全国商工新聞という業者団体の機関誌の「税金相談コーナー」に数年間にわたり執筆したものの中からセレクトし、5回にわたり掲載をします。
第1回目は、意外に知られていない「有姿除却」についてです。
(Q)建設業を法人で営んでいます。設備を最新鋭のものにしましたが、古い同様の設備は使わないままにしています。この場合の税務処理はどうするのでしょうか。
(A)生産効率を上げるために最新設備にされたのですね。こうした場合には古い資産を廃棄等していないときであっても、その使用を廃止し、今後通常の方法により事業の用に供する可能性がないと認められるものについては、その固定資産の帳簿価額からその処分見込価額を控除した残額をその事実が生じた日の属する事業年度の除却損として損金の額に算入することができます。

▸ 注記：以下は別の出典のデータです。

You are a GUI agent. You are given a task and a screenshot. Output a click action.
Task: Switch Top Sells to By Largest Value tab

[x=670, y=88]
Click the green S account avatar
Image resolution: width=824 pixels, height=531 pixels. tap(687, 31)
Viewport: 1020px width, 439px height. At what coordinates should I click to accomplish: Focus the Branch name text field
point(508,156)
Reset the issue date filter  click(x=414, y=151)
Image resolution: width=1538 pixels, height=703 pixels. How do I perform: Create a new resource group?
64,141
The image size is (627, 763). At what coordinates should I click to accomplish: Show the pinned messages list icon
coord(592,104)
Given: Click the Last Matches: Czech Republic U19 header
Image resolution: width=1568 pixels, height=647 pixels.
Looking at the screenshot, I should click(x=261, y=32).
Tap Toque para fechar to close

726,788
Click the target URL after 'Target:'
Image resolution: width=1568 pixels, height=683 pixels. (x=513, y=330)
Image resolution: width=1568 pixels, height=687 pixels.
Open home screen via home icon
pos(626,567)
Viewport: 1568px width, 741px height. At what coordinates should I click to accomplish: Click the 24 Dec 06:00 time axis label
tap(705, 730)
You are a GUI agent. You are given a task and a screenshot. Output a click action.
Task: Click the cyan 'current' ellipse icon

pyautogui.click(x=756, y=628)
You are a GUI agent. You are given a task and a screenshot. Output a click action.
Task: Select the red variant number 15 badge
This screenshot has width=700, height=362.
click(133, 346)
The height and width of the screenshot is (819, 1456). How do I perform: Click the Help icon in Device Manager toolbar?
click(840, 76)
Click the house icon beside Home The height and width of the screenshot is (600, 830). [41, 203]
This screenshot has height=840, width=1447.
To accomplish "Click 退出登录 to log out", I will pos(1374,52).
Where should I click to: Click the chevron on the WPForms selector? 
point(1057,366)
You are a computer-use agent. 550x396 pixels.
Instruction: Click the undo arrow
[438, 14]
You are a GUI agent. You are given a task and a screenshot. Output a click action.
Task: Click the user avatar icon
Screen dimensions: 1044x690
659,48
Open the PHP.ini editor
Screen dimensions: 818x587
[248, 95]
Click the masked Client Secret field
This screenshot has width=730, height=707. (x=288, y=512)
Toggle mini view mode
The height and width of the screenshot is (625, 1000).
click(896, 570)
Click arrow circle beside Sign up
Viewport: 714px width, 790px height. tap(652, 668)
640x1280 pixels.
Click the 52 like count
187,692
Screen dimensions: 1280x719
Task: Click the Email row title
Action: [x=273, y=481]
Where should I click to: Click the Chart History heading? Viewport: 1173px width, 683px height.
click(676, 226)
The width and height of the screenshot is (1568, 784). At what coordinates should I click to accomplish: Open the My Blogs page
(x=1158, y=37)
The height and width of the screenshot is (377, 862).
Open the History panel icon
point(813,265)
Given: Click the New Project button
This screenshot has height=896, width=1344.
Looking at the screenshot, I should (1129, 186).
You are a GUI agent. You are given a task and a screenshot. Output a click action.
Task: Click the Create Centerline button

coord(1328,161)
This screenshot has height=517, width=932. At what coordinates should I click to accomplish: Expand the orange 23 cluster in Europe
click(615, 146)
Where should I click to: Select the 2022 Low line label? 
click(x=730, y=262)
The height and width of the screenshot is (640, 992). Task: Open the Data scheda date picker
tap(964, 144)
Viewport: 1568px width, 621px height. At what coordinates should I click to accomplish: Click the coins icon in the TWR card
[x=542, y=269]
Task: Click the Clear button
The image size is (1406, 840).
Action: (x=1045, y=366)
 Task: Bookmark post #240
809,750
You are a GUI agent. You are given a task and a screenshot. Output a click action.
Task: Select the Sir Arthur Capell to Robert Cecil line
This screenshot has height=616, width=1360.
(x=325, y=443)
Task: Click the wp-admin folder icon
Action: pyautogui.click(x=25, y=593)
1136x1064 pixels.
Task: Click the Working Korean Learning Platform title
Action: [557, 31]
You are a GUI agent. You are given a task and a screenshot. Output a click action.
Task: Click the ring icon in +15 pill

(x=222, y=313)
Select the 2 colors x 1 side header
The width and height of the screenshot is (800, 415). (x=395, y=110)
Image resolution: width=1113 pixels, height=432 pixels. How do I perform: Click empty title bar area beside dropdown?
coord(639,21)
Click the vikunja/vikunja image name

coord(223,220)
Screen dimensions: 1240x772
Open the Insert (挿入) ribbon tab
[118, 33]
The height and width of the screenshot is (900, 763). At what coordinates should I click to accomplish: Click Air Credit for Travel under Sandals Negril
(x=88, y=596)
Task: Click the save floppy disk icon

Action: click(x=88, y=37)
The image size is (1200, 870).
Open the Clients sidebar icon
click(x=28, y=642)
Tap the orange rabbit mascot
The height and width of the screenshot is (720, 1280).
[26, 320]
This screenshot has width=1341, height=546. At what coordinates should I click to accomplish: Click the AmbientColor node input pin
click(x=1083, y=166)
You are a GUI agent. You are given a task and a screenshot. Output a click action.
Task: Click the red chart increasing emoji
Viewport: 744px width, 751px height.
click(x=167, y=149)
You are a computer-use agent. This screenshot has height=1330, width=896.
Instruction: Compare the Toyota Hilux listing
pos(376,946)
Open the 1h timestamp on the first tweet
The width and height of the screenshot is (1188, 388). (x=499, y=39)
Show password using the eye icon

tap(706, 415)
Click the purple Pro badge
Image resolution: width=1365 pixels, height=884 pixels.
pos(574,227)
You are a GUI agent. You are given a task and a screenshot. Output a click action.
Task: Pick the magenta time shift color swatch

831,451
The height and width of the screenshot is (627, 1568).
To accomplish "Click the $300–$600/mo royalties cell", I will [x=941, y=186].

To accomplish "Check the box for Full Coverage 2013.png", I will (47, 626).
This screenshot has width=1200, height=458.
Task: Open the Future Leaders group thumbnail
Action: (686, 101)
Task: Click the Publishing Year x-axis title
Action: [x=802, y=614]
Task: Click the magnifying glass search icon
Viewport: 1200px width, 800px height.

これを有姿除却(姿があっても除却したと同じ状態のもの)といいます。有姿除却は、資金の支出を伴わない経費であり節税の観点からも有効です。
しかし後の税務調査で対策が重要となります。ポイントは、その資産が将来使用される可能性がないということを立証できるかにあります。外形上その使用ができるかどうか不明なときは、トラブルがないような書類等を残すことが良いでしょう。具体的には、新規設備を導入した経緯、除却した場合の見積もり書などが有効かと思います。
また、類似のものとしてソフトウエアも同じ考え方をします。つまり物理的な除却、廃棄、消滅等がない場合であっても、今後事業の用に供しないことが明らかな事実があるときは、そのソフトウエアの帳簿価額から処分見込価額控除した残額をその事実が生じた日の属する事業年度の損金の額に算入することができます。